(Data pulled from a collection)
☆ ☆ ☆ ☆
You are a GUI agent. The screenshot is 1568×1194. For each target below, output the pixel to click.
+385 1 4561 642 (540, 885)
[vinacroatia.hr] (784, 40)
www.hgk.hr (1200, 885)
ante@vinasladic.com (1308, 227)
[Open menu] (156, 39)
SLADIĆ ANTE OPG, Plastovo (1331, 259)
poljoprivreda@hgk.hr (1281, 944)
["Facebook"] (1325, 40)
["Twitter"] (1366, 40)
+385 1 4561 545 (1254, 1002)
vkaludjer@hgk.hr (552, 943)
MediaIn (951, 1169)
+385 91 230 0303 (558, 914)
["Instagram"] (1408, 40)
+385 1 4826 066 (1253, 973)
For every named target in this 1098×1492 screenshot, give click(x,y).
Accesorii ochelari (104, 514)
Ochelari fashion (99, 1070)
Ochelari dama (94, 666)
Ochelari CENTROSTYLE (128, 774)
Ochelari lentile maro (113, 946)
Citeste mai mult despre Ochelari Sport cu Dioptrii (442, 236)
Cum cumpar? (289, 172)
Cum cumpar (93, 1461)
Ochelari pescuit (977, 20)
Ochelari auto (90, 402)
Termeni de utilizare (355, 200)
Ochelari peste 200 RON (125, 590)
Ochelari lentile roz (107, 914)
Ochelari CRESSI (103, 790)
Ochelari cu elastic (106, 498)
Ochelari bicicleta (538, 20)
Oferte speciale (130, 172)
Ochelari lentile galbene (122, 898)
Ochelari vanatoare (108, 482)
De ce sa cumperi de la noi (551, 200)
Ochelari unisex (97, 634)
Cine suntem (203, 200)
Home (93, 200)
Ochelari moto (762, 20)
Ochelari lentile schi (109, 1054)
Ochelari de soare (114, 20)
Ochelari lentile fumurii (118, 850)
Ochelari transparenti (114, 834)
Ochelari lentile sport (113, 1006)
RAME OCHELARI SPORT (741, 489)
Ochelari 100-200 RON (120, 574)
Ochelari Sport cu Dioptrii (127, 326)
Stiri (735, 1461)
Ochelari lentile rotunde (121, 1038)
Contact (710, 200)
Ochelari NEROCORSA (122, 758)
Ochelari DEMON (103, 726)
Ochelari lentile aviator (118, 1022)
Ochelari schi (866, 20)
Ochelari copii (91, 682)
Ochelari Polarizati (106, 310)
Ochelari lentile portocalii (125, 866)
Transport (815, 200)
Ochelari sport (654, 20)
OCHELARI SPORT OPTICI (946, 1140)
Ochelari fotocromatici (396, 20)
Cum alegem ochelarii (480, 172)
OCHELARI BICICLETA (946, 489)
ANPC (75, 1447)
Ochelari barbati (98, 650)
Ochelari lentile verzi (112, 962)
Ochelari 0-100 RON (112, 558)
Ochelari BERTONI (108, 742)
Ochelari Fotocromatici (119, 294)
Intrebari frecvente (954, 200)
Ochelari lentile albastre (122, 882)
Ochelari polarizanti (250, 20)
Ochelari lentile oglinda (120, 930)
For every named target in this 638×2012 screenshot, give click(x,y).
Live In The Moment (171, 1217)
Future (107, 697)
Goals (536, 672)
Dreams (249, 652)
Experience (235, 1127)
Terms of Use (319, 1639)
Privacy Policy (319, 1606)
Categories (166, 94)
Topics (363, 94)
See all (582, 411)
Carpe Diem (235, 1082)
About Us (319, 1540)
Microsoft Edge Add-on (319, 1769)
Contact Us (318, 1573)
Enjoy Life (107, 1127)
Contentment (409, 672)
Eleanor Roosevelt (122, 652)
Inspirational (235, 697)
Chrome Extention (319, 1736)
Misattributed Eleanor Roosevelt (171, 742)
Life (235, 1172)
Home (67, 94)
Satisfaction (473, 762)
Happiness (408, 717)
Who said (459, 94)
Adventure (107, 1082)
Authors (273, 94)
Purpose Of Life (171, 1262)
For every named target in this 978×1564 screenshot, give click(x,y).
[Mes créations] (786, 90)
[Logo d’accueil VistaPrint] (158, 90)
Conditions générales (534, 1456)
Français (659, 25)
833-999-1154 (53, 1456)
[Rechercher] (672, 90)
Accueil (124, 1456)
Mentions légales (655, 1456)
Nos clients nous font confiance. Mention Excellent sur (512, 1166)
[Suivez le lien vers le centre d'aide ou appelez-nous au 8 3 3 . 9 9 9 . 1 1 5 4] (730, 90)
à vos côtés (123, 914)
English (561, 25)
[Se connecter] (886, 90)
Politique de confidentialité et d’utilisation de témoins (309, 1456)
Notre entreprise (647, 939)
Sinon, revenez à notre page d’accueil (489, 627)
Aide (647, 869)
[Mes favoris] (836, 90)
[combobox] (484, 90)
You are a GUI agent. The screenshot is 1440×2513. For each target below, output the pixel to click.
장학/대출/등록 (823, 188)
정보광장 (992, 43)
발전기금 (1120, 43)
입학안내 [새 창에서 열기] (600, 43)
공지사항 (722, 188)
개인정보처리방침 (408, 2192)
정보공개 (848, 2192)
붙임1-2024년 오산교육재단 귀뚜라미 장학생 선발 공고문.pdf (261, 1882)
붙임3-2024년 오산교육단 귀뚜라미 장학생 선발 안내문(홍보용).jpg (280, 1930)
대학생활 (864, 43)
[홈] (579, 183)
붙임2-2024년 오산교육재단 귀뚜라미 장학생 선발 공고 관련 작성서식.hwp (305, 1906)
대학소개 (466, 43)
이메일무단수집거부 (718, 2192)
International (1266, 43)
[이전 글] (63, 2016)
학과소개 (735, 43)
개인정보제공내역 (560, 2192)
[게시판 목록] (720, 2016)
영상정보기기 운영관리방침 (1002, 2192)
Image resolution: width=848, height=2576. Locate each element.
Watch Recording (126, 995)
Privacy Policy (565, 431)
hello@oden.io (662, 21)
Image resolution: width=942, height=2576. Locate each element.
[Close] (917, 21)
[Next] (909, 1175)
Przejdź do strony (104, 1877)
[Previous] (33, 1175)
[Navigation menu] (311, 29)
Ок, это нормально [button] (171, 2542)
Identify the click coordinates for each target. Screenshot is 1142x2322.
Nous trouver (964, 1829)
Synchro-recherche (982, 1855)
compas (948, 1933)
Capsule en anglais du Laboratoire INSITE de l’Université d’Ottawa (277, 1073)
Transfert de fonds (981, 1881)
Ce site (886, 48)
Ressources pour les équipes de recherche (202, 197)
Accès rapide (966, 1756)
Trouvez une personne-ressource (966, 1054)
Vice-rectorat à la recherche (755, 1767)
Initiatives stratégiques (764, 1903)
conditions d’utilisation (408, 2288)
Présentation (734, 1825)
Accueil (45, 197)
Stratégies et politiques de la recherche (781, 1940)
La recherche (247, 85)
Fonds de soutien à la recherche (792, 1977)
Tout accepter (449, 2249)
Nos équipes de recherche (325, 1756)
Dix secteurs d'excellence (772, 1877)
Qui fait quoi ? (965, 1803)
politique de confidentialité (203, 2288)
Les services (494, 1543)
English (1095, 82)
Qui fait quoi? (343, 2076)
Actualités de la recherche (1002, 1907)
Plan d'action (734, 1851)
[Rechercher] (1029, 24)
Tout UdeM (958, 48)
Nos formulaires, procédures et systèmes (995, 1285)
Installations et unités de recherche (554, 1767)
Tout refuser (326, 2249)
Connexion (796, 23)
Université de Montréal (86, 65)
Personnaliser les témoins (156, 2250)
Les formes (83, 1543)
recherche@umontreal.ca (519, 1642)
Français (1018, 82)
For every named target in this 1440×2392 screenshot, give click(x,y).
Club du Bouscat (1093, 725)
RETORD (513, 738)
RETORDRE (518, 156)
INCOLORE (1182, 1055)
☆ ☆ ☆ ☆
## What to do
Can you gather every line in the data above that contains the word "Tout"?

## Problem solution
Tout accepter (449, 2249)
Tout UdeM (958, 48)
Tout refuser (326, 2249)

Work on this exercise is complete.